Marvel Artist Who Made a Trump Supervillain Thinks Donald Is a ‘Goddamn Idiot’
The creator of the Trump caricature has long slammed The Donald as an inciter of political violence and a threat to society.
Last week, Marvel released this year’s Spider-Gwen Annual, an alternate-reality series that features a black female Captain America as a hero. The villain is known as the Mental Organism Designed as America’s King, or more crisply, “M.O.D.A.A.K.”
M.O.D.A.A.K. screams about “FOREIGN FILTH!” and promises to “crush [Captain America] in my powerful hands.” (Captain America ends up kicking his ass, regardless.)
Many readers immediately noticed the obvious satirical parallels, and physical resemblance, to the 2016 Republican presidential nominee:
Trump candidacy and bigotry have been regular targets for satirists over the past year, including on late-night TV and porn flicks. The comic book’s author, Marvel artist and writer Jason Latour, did not immediately respond to The Daily Beast’s request for comment. (As you could guess, the Trump campaign did not respond, either, to an email asking about the GOP nominee’s supervillain analog.)
But judging by Latour’s Twitter feed over the past year, his new character could be coming from a place of genuine political outrage at a figure he has called “a goddamn idiot” who he wishes “didn’t exist.”
“Sometimes I stare at the ceiling & ponder what my job in Trump’s detainment camp for Great American traitors will be?” he pondered in May. “Hope I’m not on steaks.”
“And now I return to a world where Trump is the [GOP] nominee,” Latour also tweeted that month. “Captain America fought the wrong loud mouth billionaire.”
“Can we just build a wall around Trump?” he inquired in February.
Throughout the Marvel rank and file, Trump doesn’t have many friends or allies—though the CEO of Marvel Entertainment, 73-year-old “mystery mogul” Isaac “Ike” Perlmutter, is a huge Trump fan.
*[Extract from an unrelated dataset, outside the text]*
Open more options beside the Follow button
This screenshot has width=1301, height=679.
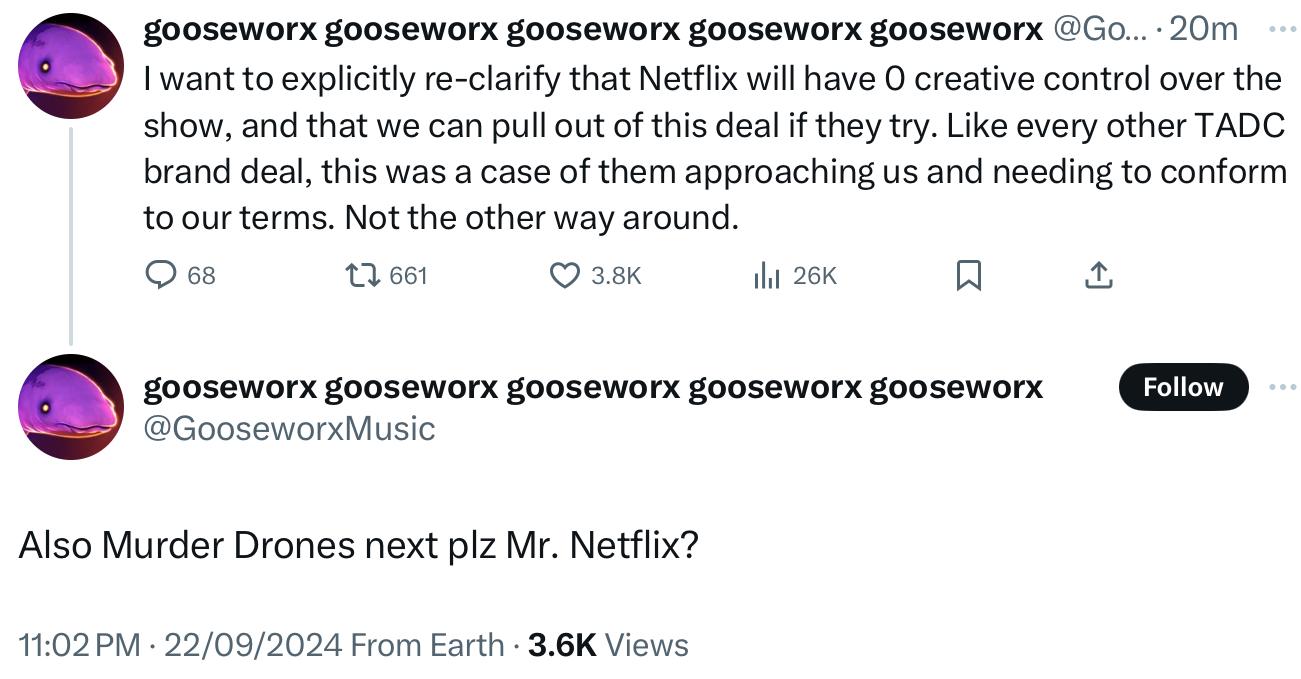pos(1279,387)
In January, when Trump ditched a Republican debate to mount his veterans fundraiser in Iowa, Perlmutter and his wife donated a million dollars to their friend’s event. Trump name-checked him on-stage as “one of the great, great men of our country in terms of business and talent,” and the Perlmutters’ representative issued a statement announcing that “the Perlmutters are thrilled to support their friend Donald Trump.”
“A lot of readers were concerned that this was a sort of Chick-fil-A scenario,” comics writer and Marvel freelancer G. Willow Wilson told The Daily Beast in February. “In this particular case, since Perlmutter was publicly linked to Marvel [by Trump]… it sort of raised a lot of fears in the minds of readers about it being very difficult to disentangle the connection between art, politics, and money.”
So in a small way, Latour’s latest creation can be interpreted as smirking revenge on Perlmutter.
“Guy said I shouldn’t give Trump publicity by poking” Latour said in March. “He’s on the news 24 hrs a day. He’s not Voldemort. Ignoring him won’t make him go away.”
Latour is clearly doing the exact opposite of taking that man’s advice to heart.